季節の変わり目のかゆみは、冬と夏で原因が異なります。それぞれの原因と対処法を医師が解説します。
※この記事はメディカルドックにて『「季節の変わり目に全身がかゆい」ときの対処法はご存じですか?原因も医師が解説!』と題して公開した記事を再編集して配信している記事となります。

監修医師:
池澤 優子(あい皮ふ科・アレルギー科クリニック)
順天堂大学医学部卒業。横浜市立大学皮膚科助教、茅ヶ崎市立病院皮膚科部長を歴任後、神奈川県横浜市、あい皮ふ科・アレルギー科副院長として地域の皮膚科、アレルギー疾患の診療に努めている。医学博士。皮膚科学会専門医、アレルギー学会認定医の資格を有する。
「季節の変わり目に全身がかゆい」症状で考えられる病気と対処法
季節が変わるとき、全身がむずむずとかゆくなるといった経験をしたことがある方もいらっしゃるのではないでしょうか。季節の変わり目は、湿度や温度の変化、汗のかき具合などによって、肌トラブルが生じやすい時期でもあります。
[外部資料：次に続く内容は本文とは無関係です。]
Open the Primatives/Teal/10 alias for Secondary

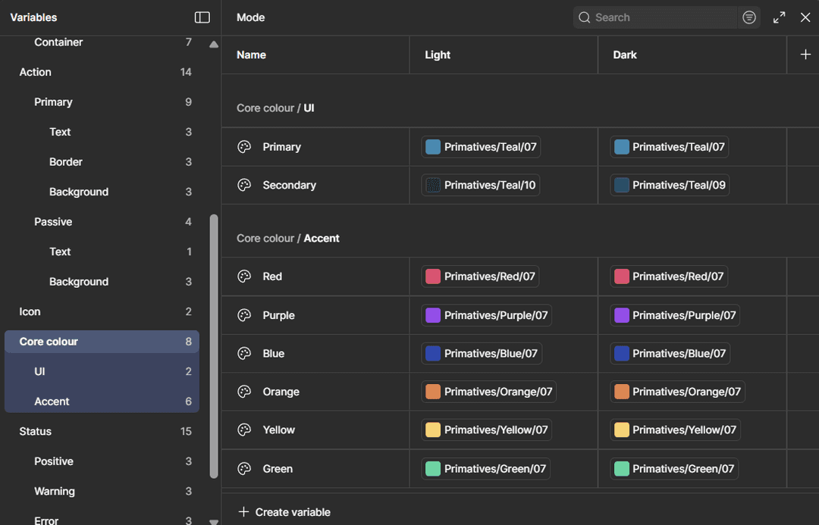pyautogui.click(x=479, y=185)
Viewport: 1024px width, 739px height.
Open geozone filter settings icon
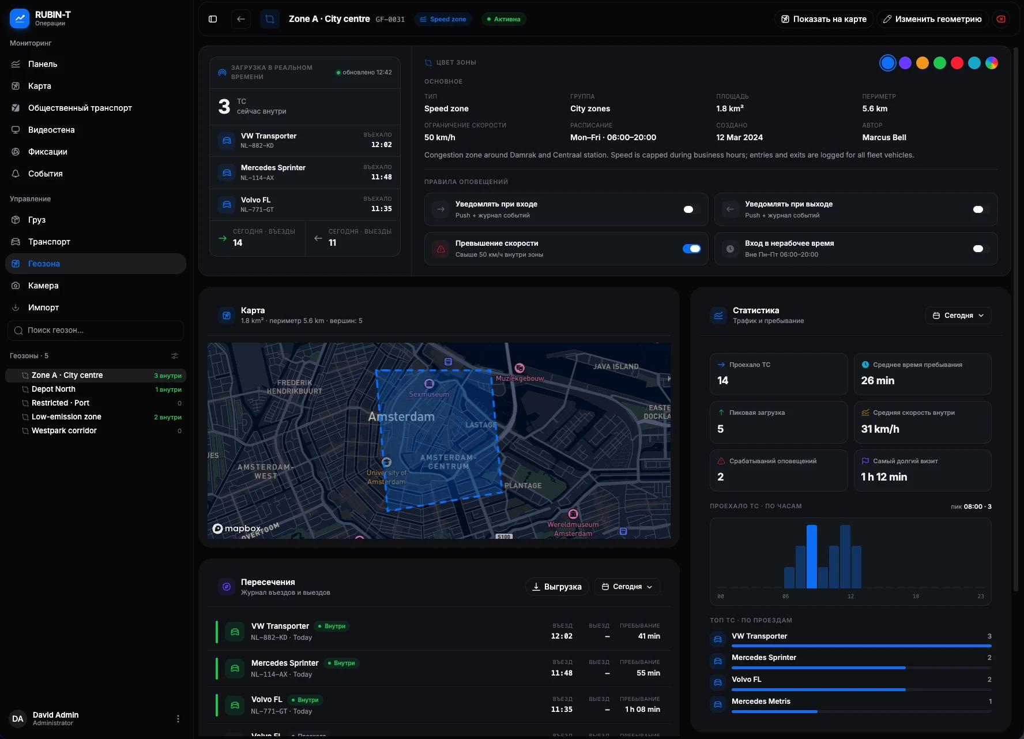[x=175, y=356]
今回の記事では、季節の変わり目に全身がかゆくなる原因と、正しい対処法、さらに病院を受診すべきサインについて解説します。
冬の季節の変わり目に全身がかゆい症状で考えられる原因と治し方
冬の全身の皮膚のかゆみの原因としては、乾燥による皮脂欠乏症の悪化や、アトピー性皮膚炎などが挙げられます。対策として、部屋の湿度を適切に保つ、入浴後の皮膚の保湿などがあります。
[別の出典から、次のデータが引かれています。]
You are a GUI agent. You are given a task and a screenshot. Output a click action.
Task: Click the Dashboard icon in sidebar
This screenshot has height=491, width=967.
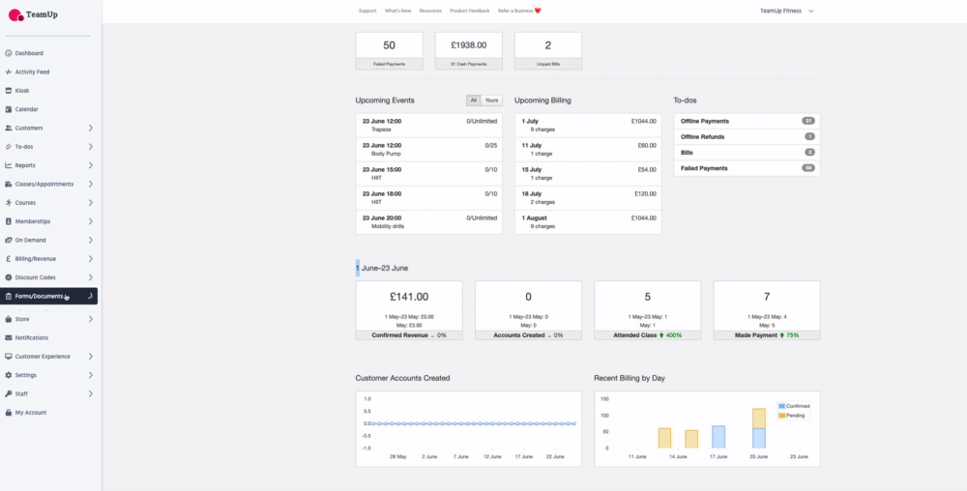tap(9, 53)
また、寒さによって誘発されるものとして、寒冷蕁麻疹も可能性として挙げられます。寒冷蕁麻疹のなかでも、全身が冷やされた際に、全身の皮膚に小豆大ほどの紅斑と膨疹(ぼうしん:皮膚のふくらみ)が現れる全身性のものがあり、強いかゆみを伴います。
夏の季節の変わり目に全身がかゆい症状で考えられる原因と治し方
夏に全身の皮膚がかゆい場合には、あせも(汗疹:かんしん)が原因の場合があります。また、アトピー性皮膚炎は、日焼けや汗をかくことでも悪化しやすいです。汗をかいた際には、放置せずにシャワーなどで洗い流し、皮膚を清潔に保つことが大切です。吸湿性や速乾性といった個人に合う素材の下着を選んだり、締め付けの少ない、ゆったりとした服を着ることも、汗疹予防のために有効です。また、降圧剤や抗がん剤などによる薬剤性光線過敏症の可能性もあります。初夏など紫外線が強くなる時期に、顔やつむじ、首のあたりや手の甲の皮疹が悪化するような症状が現れます。
さらに最近は夏の猛暑の影響で、虫刺され等が夏の終わりから秋にかけて暑さが和らぐ頃に多く見られます。季節の変わり目に虫の多いところにいく際には虫よけスプレーや長袖を着用するなどの対策が大切です。
「季節の変わり目に全身がかゆい」症状についてよくある質問
ここまで症状の特徴や対処法などを紹介しました。ここでは「季節の変わり目に全身がかゆい」についてよくある質問に、メディカルドック監修医がお答えします。
季節の変わり目で夜に体のあちこちがかゆくなるのは皮膚科で治療できますか?
池澤 優子(医師)
はい。皮膚の乾燥やアレルギー体質が原因のことが多く、外用薬や抗ヒスタミン薬で症状を和らげる治療が可能です。
暑くなる季節の変わり目に体がかゆくなるのは汗かぶれのせいでしょうか?
池澤 優子(医師)
汗の刺激による汗疹(あせも)や、汗で誘発される蕁麻疹が考えられます。シャワーや衣服の調整で改善することが多いです。
寒くなる季節の変わり目に湿疹ができて肌がかゆくなります。保湿が足りないのでしょうか?
池澤 優子(医師)
はい。空気の乾燥や暖房による皮脂の減少が原因となっている場合、しっかりと保湿することで改善が期待できます。